As a displaced person having farmland in Ropar, Eidoo had sought evacuee land in Pakistan. He was provisionally allotted some in Rodu Sultan village of Jhang district. Four years on, the allotment had not been confirmed. The local patwari then told Eidoo his allotment was being cancelled. Accusing the patwari of avarice, Eidoo wrote identical petitions to the Punjab governor, the chief minister, the minister for settlement, the financial commissioner, the divisional commissioner and the deputy commissioner. Received by registered mail, all six applications were referred to the revenue officer for a report. The RO marked them to the tehsildar, the tehsildar to the naib tehsildar, the naib tehsildar to the girdawar, the girdawar to the qanoongo and the qanoongo to the patwari. To make Eidoo appreciate the way the system works, the patwari summoned him and showed him the file. Next, he wrote a note describing Eidoo’s claim as false and returned the file. The qanoongo observed that the note was self-contained and endorsed the patwari’s recommendations, as did the girdawar, the naib tehsildar, the tehsildar and the revenue officer.

Irrespective of whether his implied trust in the ‘system’ and the people running it is an acknowledgment of his limitations and signifies surrender, or is meant to be a subtle warning to the officers, he can count on the note from the patwari always being self-contained. Whether he rubber-stamps it, is up to the Nazim. And that, rather than the push from the good minister, will decide the fate of the devolution.

* * * * * *

A SPOKESMAN for the army deplored last week the manner in which an incident involving an army officer and a journalist had been ‘sensationalized’. The spokesman said vested interests had seized on an isolated incident and for personal gain blown it out of all proportion.

According to the spokesman, the officer had told his commanding officer that following a minor accident involving his car, he had been assaulted by a Dawn reporter, with help from an apparently drunk companion.
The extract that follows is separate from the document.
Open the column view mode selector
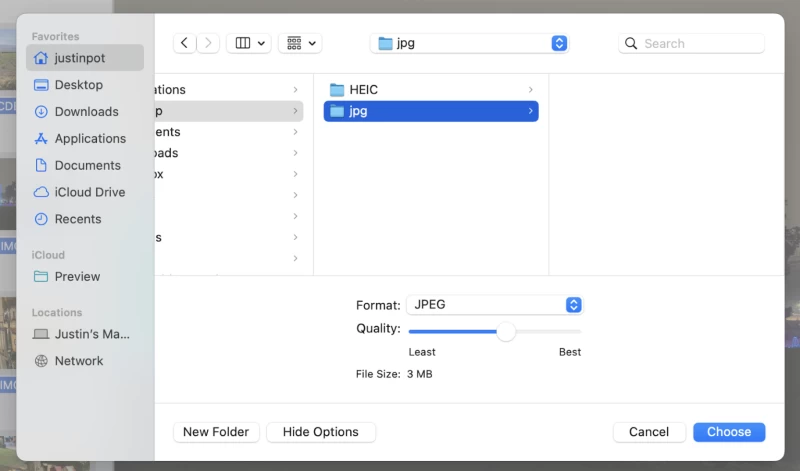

He had complained that the police had been reluctant to arrange a proper medical examination of everybody involved in the incident as demanded by him. The police, he had concluded, had allowed themselves to be influenced by about a dozen people claiming to be newspaper reporters, who used unparliamentary language and threatened him with dire consequences.

He had also sought permission to file a report with the police.

The permission has since been granted and the FIR lodged. The police have also registered, on a direction by the Lahore High Court, a report filed by the reporter, the only person injured in the incident. The learned court has also restrained the police from trying to arrest the reporter without its permission.

The rights activists and editors commenting on the incident cannot deny having a vested interest in the matter. But then who can? Doesn’t everybody have a stake in rule of law, including the government and the army themselves?

That, indeed is the apprehension. That it might not be obvious to some people in the administration that the present government, on account of its non-elected nature and armed forces constituency, is more vulnerable on this count than a political set-up. The president, probably is aware of this and has done a remarkable job so far of establishing his willingness to allow public scrutiny of his government, as well as his person. One of his great assets today, in fact, is the well-earned reputation for fielding hard questions and tolerating poorly disguised affront.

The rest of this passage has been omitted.